Federal salary overpayments are limited to 15% of disposable pay. Up to 65% of disposable wages can be taken for child support through wage garnishment. Understanding which debt category applies to your situation determines how much of your refund you can realistically recover.
The July 2026 Deadline Every Defaulted Student Loan Borrower Must Know
Student loan offset collections through the Treasury Offset Program were paused on January 16, 2026. They are expected to resume in July 2026. If you have federally held student loans in default status, you are currently in a protected window. Your 2025 tax refund was not seized for student loan debt if it was processed after January 16, 2026. That protection ends when collections resume.
The Federal Student Aid offset page explains that loan rehabilitation and consolidation are the two primary paths out of default that remove you from the TOP database permanently. Rehabilitation requires nine consecutive on-time payments.
Consolidation through an income-driven repayment plan can remove the default status faster. Both processes take time. If you begin neither before July 2026, your next federal tax refund is at risk of full seizure. The refund complete guide covers the full transcript and deposit timeline once an offset is resolved.
How to Find Out If You Are in the TOP System Before You File
Call 800-304-3107. That is the official IRS offset hotline operated by the Bureau of Fiscal Service. The number is confirmed on the IRS.gov reduced refund page. The automated system will confirm whether a debt has been certified against your Social Security number before you file.
You can also check your IRS online account for any notation reading “applied to past-due obligation,” which indicates a completed or pending offset. If you have federal student loans, check your account at StudentAid.gov to confirm whether your loans are in default status before filing.
How to Dispute an Offset Step by Step
Disputing an offset requires contacting the Bureau of Fiscal Service at 800-304-3107, not the IRS. The BFS will provide a TOP trace number from your intercept notice. You then contact the creditor agency directly, because only the agency that submitted your debt can release or reduce the offset.
For joint filers whose refund was seized for a debt belonging only to one spouse, IRS Form 8379 for injured spouses allows the non-liable spouse to claim their portion of the refund.

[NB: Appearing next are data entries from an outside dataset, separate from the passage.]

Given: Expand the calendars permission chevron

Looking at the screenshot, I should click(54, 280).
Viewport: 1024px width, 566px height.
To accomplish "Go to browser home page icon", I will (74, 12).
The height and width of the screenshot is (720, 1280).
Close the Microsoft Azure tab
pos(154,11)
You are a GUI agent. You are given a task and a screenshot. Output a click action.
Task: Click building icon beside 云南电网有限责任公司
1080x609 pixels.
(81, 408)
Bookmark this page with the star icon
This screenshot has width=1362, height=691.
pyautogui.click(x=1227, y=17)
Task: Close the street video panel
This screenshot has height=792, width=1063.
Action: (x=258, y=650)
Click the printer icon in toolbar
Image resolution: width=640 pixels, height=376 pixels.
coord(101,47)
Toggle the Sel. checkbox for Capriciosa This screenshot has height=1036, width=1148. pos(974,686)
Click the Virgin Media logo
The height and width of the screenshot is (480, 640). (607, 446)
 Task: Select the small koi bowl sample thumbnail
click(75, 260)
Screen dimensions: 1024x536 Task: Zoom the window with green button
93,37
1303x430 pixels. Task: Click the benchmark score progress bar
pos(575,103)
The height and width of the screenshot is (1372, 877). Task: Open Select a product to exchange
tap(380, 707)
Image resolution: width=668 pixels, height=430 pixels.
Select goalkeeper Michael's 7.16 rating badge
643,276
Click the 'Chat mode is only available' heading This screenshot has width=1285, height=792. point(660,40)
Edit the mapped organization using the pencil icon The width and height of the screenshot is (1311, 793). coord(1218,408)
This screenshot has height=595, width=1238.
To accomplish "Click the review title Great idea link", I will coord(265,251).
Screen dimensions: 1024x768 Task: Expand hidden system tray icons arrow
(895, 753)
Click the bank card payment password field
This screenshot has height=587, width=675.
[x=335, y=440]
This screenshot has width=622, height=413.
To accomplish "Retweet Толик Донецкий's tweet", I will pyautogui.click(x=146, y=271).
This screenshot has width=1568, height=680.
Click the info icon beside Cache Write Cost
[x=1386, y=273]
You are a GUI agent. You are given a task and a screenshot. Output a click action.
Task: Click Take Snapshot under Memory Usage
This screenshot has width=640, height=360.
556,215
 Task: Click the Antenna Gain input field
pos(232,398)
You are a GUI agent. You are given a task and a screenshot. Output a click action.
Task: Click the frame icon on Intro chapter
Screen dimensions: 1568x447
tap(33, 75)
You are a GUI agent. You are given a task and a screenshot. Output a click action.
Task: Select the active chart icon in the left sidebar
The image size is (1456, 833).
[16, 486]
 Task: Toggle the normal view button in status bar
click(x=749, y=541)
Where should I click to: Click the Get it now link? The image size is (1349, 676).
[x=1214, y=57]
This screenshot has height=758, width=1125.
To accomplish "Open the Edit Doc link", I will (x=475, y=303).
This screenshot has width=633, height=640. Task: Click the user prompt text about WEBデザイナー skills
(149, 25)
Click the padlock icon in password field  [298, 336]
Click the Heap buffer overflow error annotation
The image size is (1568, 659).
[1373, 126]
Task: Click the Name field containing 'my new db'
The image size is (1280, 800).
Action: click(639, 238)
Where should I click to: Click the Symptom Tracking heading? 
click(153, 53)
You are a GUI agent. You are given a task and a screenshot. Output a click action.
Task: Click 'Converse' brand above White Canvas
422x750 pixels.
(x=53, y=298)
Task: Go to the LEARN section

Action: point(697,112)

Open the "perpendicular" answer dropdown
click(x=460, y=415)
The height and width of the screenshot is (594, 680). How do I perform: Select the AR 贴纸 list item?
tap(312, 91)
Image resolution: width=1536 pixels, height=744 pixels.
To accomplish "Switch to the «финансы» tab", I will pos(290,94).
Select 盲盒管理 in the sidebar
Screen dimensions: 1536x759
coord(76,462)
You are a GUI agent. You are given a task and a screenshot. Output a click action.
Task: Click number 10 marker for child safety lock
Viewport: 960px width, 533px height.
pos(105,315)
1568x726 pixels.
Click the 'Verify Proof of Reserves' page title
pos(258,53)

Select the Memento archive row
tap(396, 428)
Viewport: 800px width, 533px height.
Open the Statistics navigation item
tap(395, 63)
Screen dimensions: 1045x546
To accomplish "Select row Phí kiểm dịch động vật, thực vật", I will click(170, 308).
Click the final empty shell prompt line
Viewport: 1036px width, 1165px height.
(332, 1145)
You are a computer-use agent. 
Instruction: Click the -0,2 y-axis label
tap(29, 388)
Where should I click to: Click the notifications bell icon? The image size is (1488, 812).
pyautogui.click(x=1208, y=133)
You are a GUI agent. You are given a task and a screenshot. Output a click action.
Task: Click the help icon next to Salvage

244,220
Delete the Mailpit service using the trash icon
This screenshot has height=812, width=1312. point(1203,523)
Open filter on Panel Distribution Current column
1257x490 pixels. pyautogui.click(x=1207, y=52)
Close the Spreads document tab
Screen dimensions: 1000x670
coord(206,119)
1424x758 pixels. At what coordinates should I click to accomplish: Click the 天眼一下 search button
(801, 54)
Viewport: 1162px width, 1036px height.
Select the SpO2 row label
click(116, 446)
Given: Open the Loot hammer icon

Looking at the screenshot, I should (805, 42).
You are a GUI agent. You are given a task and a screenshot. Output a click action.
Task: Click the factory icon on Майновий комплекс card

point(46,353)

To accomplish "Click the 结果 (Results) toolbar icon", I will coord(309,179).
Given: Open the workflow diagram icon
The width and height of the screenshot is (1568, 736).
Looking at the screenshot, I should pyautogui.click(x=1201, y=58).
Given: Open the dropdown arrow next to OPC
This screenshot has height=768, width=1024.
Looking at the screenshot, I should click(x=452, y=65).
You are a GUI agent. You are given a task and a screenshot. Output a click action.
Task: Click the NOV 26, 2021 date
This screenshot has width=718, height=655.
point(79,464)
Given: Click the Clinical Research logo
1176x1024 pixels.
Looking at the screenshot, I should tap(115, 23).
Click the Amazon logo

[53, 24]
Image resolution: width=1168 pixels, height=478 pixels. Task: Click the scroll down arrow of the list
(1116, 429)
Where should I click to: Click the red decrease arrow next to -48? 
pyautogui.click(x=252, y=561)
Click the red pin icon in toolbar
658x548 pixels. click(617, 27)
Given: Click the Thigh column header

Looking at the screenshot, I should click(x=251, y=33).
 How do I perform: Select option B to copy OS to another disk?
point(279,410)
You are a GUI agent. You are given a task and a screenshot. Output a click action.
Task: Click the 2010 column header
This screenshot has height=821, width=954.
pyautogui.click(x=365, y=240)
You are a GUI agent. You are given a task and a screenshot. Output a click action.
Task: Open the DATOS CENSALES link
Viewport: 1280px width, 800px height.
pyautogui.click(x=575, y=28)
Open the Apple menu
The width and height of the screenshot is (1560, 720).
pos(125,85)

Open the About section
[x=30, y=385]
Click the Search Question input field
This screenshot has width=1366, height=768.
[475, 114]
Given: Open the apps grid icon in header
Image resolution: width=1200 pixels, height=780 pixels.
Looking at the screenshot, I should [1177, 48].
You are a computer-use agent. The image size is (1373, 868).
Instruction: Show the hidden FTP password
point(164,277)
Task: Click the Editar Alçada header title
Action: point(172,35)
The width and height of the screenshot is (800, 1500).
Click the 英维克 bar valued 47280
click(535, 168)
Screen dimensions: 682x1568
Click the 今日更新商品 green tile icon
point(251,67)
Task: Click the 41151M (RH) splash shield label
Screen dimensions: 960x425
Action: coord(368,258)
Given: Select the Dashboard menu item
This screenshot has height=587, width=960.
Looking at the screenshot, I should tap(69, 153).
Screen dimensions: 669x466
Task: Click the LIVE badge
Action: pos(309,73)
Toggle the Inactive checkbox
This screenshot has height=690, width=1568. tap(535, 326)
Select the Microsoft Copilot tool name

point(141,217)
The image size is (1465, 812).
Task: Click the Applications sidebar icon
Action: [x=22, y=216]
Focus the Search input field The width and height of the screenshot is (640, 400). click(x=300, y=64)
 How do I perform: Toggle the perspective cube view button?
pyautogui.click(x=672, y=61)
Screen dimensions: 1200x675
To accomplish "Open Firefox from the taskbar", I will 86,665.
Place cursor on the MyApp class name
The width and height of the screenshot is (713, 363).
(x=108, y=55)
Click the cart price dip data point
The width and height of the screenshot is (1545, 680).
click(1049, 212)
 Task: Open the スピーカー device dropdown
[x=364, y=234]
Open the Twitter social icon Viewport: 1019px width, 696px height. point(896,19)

A frozen refund notice triggers a separate dispute path through the IRS rather than the BFS.
If your debt is less than your total refund, the remainder deposits to your bank on the standard ACH timeline after the offset is processed. The code 846 explained guide covers what the deposit date on your transcript means after a partial offset resolves.
The Bureau of Fiscal Service sends a written notice to every taxpayer whose refund was intercepted, regardless of the debt amount, confirming the agency that received the funds and the amount taken.
If your refund was smaller than expected and you received no notice, call 800-304-3107 immediately. The money movement system that routes your refund from Treasury to your bank creates a traceable record the BFS can access to confirm whether an offset occurred.
What You Should Do Now
- Call 800-304-3107 to confirm whether your Social Security number is matched against any debt in the TOP database before you file or before your next refund is processed.
- If you have defaulted federal student loans, contact your loan servicer or visit StudentAid.gov to begin rehabilitation or consolidation before July 2026, when TOP collections are expected to resume.
- If you are a joint filer and your refund was seized for your spouse’s debt, file Form 8379 with the IRS to claim your portion of the refund.
- If your refund was fully seized and you believe the debt amount is incorrect, request the TOP trace number from the BFS at 800-304-3107 and contact the creditor agency directly to dispute the certified amount.